As for the other characters there isn't really much point to talk about. Granny Smith and Big Mac are gone in the first five minutes, and then we spend the rest of the episode with Applejack and Applebloom, and here’s the mark of good writing. This episode doesn’t need any other characters. All those that we have are more than enough, they are very well written and they can carry the weight of the episode without making the rhythm or the tone suffer for it.
|You want sufferin'? Guess where Ah'm goin' to shove this chair into.|
If there is one aspect I did enjoy in this episode was how the build up for the final fight scene was carried. Halfway through the episode it feels like everything is going to culminate with the big confrontation in the fire swamp, and for a kids show that scene is really intense. It takes place in a darkly lit swamp, with puddles of mud that burst into flames, and with a little filly being attacked by a freaky monster (despite the talking part). The first part of the scene is really tense, and it kept me guessing where it would end up going next. It’s unpredictable and really satisfying. And when Applejack shows up it just becomes awesome. She puts all her skills into action, she proves to be an absolute boss, and puts that Chimera in her place, all really well choreographed and edited in a very thrilling fashion. This season keeps rising the bar when it comes to action, and this episode pretty much crowns it. I can’t even imagine where are we going to go next, because something tells me it’s about to get even better.
|But it's going to take a miracle to top Applejack and her ass-kicking skills.|
It does, however, take a while for the episode to get there. I didn’t really mind because the scenes before it are really good as well. They are very funny, the comedy stays in its usually charming tone, and there are a lot of genuinely good moments, like when it looks like they are about to start singing and then Scootaloo stops them before they go any further (she does have a story about abhorring singing).

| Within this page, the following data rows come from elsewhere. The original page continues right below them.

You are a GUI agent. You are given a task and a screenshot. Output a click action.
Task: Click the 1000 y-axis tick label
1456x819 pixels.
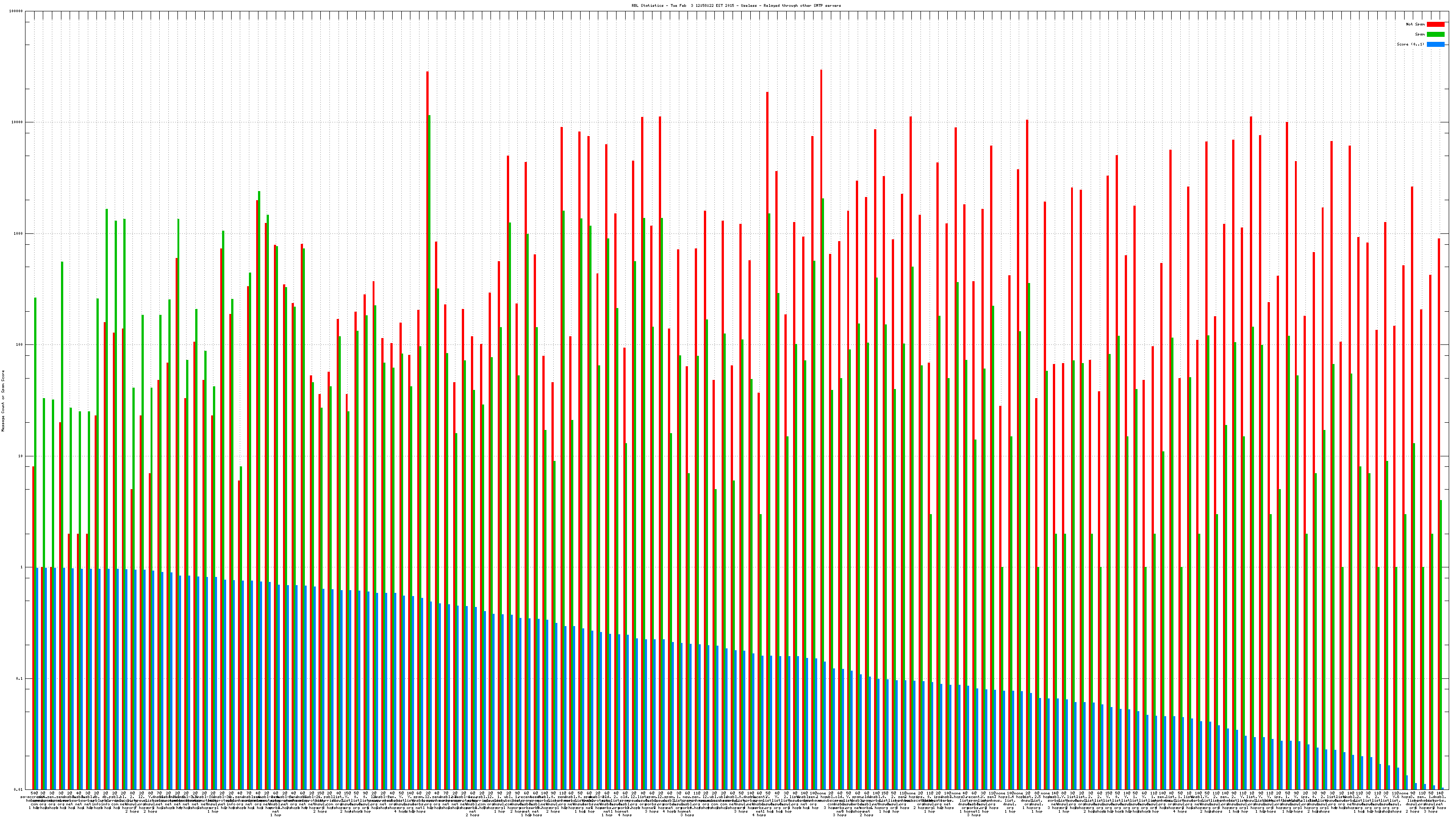pyautogui.click(x=19, y=234)
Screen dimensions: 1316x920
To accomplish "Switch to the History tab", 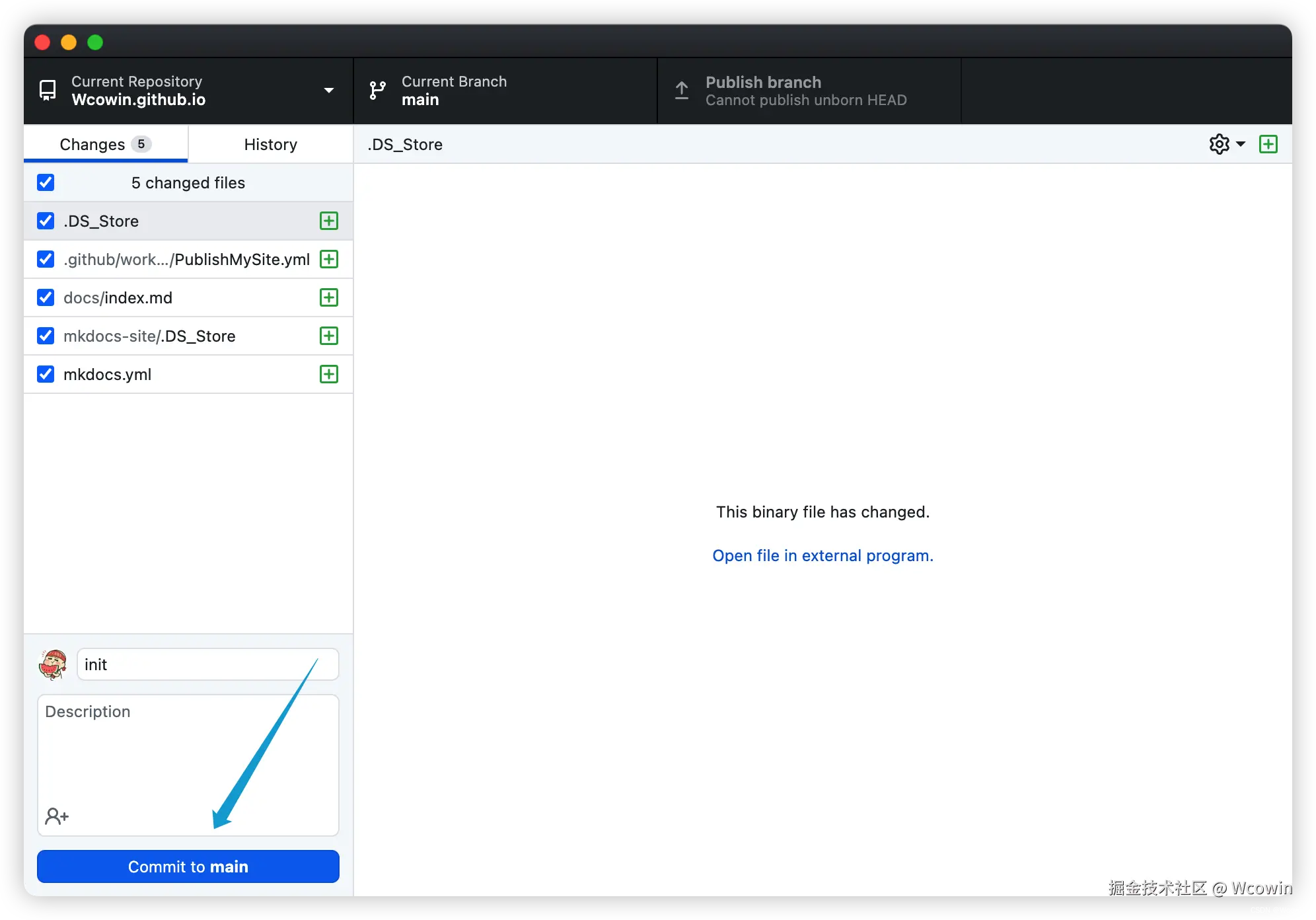I will 270,144.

I didn’t mind them, but if you are in just for the action then I can understand why these scenes might seem slow or drag on for maybe longer than they are supposed to. However they are there for a reason, and that’s to help the episode have a good pacing. By the time we reach the climax there has been enough build up to make the resolution feel very natural and even justifiable. It’s a perfect case of calm before the storm, which in many regards it’s one of my favorite types of narratives when it comes to fiction, and many of my favorite directors do this, like Steven Spielberg or James Cameron.
|They never had a pony with leather boots doing a dodge on a Chimera, though.|
So, overall, I really enjoyed this episode. I think I enjoyed it more than what I’m willing to admit. It’s not my favorite episode of the season, and as the debut of a new writer it could have been a lot worse. Does it have flaws? Yeah, a couple, but they don’t affect its quality at all. This is a very solid, very fun, very entertaining, very well acted, really well paced, and very memorable episode of a so far incredibly satisfying and rewarding season. I am genuinely surprised, and I might be doing it the wrong way by going into each of these episodes wanting to like them, but something tells me this might end up being my favorite season of them all.
|Let's blow up the flames of the internet drama.|
At this point Season 1 already had a couple of blunders, and Season 2 was already suffering a bit of the “Halfway Point Curse”, and to me neither of these things have happened to Season 4. Am I being overly positive? Quite possible. Maybe that’s what we all need at this point: A little bit of positivity to compensate for the hatred and vitriol of others.
- Defining Moment: The fight scene in the fire swamp between the Chimera and Applebloom, and Applejack’s arrival to kick its ass in the most explosive display of absolute badassery.
- Guilty Pleasure Moment: Applejack in skin-tight knee-high black leather boots. Sometimes this show just makes it too easy for some of us.
|Drawn by a certain Myself, making a shameless amount of emphasis on her Apple-Butt.|
- Moral: Being overly protective of someone (or something) can end up carrying terrible consequences that will affect everybody involved.